Message ID | 1541867733-7836-1-git-send-email-pbonzini@redhat.com (mailing list archive) |
---|---|
Headers | show |
Series | SG_IO command filtering via sysfs | expand |
I wonder if a better way of adding SG_IO command filtering is via eBPF? We are currently carrying a inside Google a patch which allows a specific of SCSI commands to non-root processes --- if the process belonged to a particular Unix group id. It's pretty specific to our use case, in terms of the specific SCSI commands we want to allow through. I can imagine people wanting different filters based on the type of the SCSI device, or a HDD's WWID, not just a group id. For example, this might be useful for people wanting to do crazy things with containers --- maybe you'd want to allow container root to send a SANITIZE ERASE command to one of its exclusively assigned disks, but not to other HDD's.
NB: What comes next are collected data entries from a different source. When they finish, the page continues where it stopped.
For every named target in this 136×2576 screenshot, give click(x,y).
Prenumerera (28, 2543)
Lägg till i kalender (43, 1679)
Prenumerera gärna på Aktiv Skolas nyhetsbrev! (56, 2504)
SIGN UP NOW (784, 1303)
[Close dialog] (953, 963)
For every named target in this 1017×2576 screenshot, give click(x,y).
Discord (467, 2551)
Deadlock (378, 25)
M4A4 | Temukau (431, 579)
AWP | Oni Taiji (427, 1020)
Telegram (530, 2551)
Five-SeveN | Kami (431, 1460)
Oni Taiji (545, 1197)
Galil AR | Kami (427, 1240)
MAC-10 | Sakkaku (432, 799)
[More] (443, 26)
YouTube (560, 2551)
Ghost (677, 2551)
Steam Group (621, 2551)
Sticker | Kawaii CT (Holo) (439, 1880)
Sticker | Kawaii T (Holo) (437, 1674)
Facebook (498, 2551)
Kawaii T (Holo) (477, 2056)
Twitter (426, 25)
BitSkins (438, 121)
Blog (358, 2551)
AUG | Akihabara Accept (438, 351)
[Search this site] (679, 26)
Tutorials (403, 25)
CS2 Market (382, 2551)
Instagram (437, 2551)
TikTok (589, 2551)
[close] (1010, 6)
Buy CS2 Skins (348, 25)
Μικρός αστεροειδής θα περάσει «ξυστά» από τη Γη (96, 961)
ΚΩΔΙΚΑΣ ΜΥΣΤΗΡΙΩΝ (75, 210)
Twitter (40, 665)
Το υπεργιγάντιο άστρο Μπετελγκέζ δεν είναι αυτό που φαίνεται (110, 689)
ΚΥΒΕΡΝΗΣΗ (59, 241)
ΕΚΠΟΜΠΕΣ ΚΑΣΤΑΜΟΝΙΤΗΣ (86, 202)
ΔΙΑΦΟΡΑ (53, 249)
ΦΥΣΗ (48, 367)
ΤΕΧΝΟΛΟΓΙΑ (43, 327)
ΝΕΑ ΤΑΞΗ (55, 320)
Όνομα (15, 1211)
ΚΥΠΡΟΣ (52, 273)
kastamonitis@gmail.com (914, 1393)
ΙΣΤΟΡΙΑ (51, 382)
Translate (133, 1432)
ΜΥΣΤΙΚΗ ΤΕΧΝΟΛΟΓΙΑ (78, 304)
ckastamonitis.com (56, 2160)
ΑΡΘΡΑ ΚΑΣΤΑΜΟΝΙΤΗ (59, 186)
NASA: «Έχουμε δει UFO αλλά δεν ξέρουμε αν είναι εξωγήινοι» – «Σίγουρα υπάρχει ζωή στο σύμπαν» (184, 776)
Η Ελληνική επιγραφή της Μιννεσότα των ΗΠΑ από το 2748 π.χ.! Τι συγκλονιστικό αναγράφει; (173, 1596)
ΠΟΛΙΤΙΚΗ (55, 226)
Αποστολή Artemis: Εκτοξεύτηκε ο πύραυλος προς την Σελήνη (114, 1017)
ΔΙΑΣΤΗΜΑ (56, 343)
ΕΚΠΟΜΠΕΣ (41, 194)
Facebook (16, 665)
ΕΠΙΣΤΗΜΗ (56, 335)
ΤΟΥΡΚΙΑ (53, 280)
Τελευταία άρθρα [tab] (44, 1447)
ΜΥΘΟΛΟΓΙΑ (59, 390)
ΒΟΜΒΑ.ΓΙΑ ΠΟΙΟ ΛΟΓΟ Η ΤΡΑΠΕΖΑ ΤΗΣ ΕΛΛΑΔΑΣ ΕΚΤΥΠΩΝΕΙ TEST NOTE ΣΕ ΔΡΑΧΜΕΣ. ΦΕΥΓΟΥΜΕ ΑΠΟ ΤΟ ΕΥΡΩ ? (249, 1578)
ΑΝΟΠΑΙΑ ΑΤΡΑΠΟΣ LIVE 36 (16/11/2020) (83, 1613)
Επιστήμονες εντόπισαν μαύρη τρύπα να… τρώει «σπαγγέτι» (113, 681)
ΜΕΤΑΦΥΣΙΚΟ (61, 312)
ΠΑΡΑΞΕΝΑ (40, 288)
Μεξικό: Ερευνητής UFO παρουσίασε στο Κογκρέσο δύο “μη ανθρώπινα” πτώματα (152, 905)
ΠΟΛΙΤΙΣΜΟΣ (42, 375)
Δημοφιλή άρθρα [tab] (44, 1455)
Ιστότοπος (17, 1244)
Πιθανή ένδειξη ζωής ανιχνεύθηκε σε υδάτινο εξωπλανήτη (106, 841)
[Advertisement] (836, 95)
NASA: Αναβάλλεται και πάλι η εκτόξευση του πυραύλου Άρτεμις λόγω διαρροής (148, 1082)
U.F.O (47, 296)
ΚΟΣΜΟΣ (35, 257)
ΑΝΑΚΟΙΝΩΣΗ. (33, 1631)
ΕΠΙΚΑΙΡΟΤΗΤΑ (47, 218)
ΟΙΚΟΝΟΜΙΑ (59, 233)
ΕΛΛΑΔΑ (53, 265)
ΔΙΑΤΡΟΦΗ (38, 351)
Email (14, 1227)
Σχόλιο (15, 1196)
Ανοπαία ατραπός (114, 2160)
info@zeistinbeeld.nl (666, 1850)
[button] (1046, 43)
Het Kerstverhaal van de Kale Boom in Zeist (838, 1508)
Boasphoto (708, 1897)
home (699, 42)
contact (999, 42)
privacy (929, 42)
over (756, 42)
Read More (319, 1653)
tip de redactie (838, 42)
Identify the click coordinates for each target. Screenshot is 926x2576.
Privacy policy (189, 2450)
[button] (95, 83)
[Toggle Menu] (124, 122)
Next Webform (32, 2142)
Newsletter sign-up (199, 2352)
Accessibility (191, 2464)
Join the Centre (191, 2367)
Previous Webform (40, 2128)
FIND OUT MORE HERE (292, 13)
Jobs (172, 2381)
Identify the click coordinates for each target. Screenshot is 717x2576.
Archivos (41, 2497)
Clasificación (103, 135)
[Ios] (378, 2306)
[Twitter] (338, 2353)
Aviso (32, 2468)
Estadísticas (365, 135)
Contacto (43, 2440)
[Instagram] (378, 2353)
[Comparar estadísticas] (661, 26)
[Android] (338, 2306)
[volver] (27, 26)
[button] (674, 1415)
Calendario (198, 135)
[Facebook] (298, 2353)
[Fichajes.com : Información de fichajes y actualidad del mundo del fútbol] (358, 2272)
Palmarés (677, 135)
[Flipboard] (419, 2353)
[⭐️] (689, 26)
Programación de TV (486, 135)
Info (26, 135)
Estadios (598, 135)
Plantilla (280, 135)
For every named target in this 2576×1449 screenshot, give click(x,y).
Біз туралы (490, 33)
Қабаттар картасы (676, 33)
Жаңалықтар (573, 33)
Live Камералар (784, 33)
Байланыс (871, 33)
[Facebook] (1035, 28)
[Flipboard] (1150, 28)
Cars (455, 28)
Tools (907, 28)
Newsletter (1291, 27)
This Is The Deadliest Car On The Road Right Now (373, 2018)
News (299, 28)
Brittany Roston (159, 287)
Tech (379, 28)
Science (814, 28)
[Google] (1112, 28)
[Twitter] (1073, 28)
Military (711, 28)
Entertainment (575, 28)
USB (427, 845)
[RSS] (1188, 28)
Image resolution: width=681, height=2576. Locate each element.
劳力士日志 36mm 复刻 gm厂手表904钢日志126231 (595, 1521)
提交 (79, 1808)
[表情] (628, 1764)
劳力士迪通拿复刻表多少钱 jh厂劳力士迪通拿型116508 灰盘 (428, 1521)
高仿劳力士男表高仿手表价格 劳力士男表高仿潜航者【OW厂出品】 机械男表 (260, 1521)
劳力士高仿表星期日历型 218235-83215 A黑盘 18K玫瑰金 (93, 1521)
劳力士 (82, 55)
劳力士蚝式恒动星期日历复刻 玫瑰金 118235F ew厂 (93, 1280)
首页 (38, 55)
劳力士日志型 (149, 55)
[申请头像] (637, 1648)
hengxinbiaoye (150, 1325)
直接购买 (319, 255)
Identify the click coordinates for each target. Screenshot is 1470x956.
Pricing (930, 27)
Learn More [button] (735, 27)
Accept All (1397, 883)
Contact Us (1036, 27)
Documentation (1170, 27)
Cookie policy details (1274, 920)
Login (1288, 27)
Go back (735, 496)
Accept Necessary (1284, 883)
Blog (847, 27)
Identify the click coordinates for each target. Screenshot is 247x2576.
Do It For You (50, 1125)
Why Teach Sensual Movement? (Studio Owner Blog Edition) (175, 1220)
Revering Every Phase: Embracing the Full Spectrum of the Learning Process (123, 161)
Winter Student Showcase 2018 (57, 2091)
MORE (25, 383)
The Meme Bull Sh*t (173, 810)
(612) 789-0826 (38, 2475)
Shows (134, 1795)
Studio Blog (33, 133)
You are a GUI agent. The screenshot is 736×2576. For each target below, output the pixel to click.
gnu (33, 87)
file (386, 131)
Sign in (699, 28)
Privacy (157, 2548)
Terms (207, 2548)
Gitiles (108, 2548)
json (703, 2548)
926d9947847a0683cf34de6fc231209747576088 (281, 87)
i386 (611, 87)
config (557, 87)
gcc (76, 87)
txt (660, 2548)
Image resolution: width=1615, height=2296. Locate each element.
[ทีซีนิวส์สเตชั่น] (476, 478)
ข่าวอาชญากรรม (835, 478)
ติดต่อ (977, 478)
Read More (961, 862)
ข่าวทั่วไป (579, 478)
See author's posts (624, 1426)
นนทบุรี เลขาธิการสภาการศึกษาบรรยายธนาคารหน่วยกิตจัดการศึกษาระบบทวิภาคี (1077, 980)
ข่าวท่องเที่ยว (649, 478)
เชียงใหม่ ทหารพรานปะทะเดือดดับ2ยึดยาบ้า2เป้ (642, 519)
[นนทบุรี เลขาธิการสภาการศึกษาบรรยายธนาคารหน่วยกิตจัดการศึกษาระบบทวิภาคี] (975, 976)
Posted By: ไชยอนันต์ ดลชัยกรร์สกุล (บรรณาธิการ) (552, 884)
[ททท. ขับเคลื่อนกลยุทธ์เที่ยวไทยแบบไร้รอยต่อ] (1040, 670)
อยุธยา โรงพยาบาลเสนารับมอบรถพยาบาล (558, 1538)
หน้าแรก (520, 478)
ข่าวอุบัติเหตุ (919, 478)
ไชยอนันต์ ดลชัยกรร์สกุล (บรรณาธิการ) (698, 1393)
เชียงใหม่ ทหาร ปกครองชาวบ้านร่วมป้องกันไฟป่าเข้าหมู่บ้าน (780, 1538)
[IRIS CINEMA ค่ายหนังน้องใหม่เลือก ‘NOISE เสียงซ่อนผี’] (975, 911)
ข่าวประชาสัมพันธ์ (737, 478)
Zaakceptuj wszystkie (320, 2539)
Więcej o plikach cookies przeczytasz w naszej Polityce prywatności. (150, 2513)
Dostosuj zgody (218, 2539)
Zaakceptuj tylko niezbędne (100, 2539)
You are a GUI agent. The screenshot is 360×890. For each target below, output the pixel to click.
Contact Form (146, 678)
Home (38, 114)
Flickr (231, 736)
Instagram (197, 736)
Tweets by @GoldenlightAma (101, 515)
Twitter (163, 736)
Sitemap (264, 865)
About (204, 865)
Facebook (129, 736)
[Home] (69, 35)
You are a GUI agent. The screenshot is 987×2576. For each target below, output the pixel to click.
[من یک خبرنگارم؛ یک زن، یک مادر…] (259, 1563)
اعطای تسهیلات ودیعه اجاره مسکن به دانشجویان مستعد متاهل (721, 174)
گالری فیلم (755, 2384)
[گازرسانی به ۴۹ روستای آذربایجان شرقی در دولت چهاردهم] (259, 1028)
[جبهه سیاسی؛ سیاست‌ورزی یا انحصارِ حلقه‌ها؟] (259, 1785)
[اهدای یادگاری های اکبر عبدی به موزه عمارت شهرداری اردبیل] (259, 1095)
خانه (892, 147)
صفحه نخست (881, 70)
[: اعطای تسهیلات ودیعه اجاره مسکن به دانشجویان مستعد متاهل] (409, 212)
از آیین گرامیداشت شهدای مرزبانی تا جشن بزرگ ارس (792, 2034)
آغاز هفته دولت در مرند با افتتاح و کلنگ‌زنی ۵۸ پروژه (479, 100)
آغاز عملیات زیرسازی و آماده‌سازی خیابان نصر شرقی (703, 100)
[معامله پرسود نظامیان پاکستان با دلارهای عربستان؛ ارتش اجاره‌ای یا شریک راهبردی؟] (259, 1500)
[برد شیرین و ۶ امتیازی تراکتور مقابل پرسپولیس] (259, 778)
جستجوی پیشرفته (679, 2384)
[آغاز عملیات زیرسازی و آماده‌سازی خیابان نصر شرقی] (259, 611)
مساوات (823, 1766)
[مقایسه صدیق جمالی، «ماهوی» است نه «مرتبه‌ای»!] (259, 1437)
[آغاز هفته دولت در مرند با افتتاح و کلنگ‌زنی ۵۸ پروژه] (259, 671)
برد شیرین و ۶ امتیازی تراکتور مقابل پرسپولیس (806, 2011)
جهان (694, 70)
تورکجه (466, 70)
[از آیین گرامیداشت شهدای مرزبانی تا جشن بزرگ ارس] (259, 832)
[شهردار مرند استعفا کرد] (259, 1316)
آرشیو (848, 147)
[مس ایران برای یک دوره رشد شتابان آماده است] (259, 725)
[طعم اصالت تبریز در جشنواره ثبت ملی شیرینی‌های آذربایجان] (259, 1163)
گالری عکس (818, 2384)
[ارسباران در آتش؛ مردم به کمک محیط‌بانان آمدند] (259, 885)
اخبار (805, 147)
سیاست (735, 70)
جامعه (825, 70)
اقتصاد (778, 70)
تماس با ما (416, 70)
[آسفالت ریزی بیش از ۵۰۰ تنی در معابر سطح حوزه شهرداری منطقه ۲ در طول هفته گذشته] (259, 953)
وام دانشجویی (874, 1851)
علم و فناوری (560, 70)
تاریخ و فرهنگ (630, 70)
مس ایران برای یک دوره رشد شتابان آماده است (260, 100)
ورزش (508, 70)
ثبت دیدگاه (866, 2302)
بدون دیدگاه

So having something that's more general than a flat file in sysfs might be preferable to resurrecting an interface which we would then after to support forever, even if we come up with a more general interface. - Ted
I think this goes in the wrong way. There isn't really any point in filtering at all if we have access to the whole device by the file persmissions, and we generally should not allow any access for partitions. I think we need to simplify the selection, not add crazy amounts of special case code.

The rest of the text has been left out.